The investigation found the vulnerability had existed since 2013, and the foundation failed to detect and fix it for a long period, leading to the leak. The foundation checked only the JAMS portal for vulnerabilities and did not conduct vulnerability checks for the roughly 1,600 society pages, it found.
It also found the foundation did not properly carry out leak notifications, including by omitting highly identifying items such as mobile phone numbers, bank account numbers and researcher registration numbers from the leak notice issued on June 12.
The foundation does not collect or use resident registration numbers, but 116 cases of such numbers were leaked after some members voluntarily entered them in the JAMS "Remarks" field. Before the leak, the JAMS web firewall detected resident registration numbers, which are 13 digits, but the foundation treated them as false positives and did not take follow-up steps such as verifying the facts.

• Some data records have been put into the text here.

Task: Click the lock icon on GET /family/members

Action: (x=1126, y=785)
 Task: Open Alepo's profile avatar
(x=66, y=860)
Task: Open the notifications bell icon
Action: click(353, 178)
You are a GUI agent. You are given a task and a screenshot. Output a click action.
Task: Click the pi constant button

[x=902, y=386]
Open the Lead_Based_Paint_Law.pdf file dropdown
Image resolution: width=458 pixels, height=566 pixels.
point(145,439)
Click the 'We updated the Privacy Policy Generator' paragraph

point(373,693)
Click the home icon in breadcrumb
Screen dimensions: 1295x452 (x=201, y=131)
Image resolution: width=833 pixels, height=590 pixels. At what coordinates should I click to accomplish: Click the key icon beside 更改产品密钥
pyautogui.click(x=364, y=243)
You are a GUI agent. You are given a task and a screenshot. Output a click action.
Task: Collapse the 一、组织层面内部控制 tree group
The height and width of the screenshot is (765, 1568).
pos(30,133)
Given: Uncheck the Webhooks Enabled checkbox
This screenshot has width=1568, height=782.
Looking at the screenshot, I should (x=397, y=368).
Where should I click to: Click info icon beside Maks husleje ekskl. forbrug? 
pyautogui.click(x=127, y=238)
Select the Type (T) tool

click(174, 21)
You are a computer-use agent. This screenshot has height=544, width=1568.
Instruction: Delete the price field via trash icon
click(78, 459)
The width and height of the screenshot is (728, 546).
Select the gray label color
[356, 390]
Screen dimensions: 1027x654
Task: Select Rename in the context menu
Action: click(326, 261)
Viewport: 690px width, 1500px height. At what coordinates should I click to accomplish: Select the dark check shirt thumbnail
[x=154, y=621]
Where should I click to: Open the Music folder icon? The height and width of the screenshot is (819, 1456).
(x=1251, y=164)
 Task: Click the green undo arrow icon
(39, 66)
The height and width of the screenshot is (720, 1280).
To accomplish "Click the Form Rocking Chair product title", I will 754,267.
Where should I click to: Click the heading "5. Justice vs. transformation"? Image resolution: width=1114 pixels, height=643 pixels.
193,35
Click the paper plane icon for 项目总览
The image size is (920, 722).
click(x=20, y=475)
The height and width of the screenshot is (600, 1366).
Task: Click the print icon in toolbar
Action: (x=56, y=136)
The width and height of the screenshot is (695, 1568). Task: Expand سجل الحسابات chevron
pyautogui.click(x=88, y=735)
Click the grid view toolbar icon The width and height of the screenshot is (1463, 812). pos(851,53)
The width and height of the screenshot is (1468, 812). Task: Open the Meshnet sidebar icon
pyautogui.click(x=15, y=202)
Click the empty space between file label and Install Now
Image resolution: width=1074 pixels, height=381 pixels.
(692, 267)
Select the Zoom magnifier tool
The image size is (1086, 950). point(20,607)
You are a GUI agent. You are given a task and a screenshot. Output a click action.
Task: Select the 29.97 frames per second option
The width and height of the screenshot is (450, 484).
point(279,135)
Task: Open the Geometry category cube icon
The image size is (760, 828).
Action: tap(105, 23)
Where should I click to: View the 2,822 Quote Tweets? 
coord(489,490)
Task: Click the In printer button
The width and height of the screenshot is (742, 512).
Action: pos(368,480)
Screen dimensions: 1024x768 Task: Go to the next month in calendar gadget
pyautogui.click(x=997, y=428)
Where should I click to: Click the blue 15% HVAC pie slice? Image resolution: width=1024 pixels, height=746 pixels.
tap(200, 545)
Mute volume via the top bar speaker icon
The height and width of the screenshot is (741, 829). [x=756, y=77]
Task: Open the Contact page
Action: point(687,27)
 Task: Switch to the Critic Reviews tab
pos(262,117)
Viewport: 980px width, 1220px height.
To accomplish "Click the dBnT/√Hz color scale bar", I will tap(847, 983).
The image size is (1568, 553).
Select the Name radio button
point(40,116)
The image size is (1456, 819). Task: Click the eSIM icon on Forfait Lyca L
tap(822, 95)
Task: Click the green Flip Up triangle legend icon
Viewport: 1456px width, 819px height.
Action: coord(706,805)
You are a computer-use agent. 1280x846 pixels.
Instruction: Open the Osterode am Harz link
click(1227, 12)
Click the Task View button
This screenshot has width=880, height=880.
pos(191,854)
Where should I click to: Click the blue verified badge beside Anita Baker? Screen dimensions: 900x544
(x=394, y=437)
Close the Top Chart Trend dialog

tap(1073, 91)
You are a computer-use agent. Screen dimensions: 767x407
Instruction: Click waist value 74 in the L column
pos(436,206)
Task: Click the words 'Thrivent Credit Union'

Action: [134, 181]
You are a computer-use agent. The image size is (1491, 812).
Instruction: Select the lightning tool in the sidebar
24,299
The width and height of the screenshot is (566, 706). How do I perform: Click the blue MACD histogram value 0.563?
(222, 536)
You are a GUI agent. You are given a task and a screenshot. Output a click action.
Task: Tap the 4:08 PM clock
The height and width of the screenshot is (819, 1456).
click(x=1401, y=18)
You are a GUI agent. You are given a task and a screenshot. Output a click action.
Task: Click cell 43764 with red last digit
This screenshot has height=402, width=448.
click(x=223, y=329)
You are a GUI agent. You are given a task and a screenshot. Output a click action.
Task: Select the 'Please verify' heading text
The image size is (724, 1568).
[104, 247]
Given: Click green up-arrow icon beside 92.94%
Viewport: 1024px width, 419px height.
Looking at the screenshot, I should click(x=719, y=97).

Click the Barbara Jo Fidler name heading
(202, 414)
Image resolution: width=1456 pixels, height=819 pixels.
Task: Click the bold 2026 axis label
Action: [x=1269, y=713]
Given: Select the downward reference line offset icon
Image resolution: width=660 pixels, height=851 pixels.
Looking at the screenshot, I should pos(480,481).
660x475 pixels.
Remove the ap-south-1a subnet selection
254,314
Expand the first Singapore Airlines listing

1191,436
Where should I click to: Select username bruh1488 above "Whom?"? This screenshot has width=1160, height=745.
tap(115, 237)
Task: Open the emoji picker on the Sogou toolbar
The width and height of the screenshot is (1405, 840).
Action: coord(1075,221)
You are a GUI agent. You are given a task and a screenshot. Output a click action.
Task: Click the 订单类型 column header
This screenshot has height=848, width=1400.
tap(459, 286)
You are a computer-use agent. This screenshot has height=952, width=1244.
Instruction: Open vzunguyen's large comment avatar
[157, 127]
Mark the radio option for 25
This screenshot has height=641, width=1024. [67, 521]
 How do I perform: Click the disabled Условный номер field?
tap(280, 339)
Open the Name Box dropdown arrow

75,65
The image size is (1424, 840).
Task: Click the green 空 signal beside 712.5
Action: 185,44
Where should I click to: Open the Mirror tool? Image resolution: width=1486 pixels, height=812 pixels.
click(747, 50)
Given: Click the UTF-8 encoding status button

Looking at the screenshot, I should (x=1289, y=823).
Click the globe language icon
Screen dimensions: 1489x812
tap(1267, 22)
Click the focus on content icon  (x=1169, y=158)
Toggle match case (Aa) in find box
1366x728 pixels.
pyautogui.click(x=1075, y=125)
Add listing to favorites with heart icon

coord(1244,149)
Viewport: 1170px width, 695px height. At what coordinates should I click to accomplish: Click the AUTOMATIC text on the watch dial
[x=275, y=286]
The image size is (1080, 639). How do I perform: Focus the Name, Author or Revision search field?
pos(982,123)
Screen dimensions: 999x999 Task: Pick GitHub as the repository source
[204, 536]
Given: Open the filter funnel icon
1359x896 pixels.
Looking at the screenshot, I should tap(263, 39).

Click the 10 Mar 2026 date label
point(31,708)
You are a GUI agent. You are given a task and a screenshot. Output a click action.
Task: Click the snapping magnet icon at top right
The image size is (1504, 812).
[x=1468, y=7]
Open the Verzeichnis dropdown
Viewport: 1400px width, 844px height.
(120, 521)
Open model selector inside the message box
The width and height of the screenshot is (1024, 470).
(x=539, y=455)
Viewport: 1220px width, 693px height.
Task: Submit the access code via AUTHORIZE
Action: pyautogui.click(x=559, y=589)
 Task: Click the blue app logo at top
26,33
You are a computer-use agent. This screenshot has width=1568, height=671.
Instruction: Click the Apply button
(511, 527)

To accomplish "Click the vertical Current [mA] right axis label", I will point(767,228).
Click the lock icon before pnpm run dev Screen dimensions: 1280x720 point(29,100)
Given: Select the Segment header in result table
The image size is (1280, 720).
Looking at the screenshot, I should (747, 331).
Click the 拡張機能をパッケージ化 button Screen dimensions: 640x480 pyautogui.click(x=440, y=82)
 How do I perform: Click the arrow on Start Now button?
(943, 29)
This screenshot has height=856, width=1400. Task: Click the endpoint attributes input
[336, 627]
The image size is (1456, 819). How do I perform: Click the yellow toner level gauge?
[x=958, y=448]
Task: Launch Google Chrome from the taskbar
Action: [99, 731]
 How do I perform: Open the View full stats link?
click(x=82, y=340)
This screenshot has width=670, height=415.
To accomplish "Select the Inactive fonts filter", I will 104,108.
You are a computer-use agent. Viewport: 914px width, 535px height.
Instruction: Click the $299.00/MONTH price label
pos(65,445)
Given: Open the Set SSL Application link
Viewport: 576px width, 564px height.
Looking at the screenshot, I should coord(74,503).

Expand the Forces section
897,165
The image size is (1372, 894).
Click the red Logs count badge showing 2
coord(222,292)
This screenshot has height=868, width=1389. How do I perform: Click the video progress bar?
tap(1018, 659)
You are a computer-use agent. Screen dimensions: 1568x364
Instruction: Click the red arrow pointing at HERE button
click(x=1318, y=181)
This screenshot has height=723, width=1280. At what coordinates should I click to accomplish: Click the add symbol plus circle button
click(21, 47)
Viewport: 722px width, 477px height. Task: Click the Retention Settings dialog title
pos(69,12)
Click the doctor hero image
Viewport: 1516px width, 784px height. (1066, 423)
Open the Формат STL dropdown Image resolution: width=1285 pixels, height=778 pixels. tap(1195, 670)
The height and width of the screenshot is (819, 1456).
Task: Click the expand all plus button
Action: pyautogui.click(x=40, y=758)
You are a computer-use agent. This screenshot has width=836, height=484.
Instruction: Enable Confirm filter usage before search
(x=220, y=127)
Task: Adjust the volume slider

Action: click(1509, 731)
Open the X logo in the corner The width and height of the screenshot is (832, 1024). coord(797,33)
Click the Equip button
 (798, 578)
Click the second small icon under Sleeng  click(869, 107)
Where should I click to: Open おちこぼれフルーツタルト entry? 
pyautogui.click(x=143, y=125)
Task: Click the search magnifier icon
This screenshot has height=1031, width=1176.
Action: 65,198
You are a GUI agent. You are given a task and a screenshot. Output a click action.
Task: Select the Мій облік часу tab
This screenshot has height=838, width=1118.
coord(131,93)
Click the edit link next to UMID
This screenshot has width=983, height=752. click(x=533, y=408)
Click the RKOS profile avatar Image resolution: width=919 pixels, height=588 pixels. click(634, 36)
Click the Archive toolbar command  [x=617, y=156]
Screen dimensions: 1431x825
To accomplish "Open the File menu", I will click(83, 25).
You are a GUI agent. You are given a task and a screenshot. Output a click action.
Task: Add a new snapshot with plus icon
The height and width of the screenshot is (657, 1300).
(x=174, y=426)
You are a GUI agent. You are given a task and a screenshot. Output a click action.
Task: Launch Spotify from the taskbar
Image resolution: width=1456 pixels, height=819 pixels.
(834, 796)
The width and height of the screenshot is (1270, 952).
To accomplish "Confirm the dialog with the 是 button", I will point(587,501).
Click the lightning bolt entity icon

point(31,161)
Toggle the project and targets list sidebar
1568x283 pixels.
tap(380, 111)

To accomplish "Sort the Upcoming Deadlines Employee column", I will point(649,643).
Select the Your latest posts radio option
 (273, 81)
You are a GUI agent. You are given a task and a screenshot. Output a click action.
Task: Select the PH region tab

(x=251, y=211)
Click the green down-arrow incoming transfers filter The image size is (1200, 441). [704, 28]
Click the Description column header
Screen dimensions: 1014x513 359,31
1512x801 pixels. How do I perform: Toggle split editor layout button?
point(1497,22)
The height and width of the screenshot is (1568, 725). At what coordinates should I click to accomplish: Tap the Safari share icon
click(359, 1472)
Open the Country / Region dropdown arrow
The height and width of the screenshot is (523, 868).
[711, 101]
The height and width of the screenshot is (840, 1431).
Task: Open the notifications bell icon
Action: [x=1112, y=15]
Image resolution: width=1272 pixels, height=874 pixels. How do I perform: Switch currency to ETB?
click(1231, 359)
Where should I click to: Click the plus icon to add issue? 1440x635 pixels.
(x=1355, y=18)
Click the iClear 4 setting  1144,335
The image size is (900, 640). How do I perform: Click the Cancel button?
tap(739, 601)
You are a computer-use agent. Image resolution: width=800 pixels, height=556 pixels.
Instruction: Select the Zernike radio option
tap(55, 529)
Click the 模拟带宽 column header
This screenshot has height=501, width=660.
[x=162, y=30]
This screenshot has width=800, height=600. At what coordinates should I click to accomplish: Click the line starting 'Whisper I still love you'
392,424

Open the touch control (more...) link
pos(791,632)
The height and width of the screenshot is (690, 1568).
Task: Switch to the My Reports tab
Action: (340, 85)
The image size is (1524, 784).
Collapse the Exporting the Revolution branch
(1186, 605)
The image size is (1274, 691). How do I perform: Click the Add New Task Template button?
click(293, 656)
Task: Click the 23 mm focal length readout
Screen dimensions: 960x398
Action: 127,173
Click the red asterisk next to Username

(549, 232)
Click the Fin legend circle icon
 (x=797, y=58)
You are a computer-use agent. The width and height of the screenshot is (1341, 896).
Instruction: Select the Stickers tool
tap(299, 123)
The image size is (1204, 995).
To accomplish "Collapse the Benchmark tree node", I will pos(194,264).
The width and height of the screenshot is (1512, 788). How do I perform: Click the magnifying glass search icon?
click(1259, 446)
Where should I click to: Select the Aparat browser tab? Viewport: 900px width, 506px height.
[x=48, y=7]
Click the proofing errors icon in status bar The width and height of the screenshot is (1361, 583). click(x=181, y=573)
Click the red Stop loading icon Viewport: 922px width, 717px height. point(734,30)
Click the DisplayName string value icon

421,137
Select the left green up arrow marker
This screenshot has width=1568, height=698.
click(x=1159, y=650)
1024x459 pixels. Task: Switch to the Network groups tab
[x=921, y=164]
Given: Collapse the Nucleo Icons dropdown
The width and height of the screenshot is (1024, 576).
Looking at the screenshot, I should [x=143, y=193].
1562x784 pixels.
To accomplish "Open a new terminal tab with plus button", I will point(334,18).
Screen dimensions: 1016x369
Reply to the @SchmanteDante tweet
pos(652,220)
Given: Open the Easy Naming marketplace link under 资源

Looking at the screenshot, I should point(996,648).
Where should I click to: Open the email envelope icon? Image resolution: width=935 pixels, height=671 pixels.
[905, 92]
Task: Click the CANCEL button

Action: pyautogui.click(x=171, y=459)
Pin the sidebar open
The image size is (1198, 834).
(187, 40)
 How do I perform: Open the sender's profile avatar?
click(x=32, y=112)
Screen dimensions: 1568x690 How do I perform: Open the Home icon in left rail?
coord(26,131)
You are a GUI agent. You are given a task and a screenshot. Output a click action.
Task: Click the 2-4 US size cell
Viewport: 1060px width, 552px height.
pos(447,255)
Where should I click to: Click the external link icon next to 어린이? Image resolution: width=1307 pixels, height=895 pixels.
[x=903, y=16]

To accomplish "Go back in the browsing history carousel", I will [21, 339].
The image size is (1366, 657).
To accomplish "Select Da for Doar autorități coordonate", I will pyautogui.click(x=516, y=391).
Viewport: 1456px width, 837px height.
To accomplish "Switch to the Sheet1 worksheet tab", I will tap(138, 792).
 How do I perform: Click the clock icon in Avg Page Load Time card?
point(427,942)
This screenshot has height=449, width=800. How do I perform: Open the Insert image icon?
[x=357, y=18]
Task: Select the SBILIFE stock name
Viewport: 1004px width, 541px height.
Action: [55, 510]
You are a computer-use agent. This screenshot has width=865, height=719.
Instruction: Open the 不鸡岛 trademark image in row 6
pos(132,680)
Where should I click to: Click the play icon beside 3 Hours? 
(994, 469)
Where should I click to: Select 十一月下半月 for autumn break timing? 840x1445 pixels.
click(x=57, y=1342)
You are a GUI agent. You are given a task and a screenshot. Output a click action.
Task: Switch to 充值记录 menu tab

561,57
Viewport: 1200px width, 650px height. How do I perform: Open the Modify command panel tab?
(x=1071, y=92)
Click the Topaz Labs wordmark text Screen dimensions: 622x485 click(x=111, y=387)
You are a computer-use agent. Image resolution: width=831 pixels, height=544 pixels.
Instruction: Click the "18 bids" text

The investigation found the foundation continued operating the system after the hack without sufficient system improvements. It said secondary damage occurred on June 17, including the impersonation of JAMS members' identities, showing shortcomings across the overall personal data protection system.
The commission judged the leak to be a very serious incident, citing the long failure to detect and fix vulnerabilities, poor overall personal information protection management and the realization of secondary damage in the form of identity impersonation. It imposed an administrative fine of 703 million won and a penalty of 4.8 million won on the foundation for violating its duty to take protective measures and for inadequate leak notifications.
The commission requested that relevant ministries, the Ministry of Science and ICT and the Ministry of Education, strengthen inspections of JAMS management and operations. It said it would also continue to provide guidance to strengthen duties to take protective measures for major public institutions and to help create incentives for active investment in personal information protection by affiliated agencies.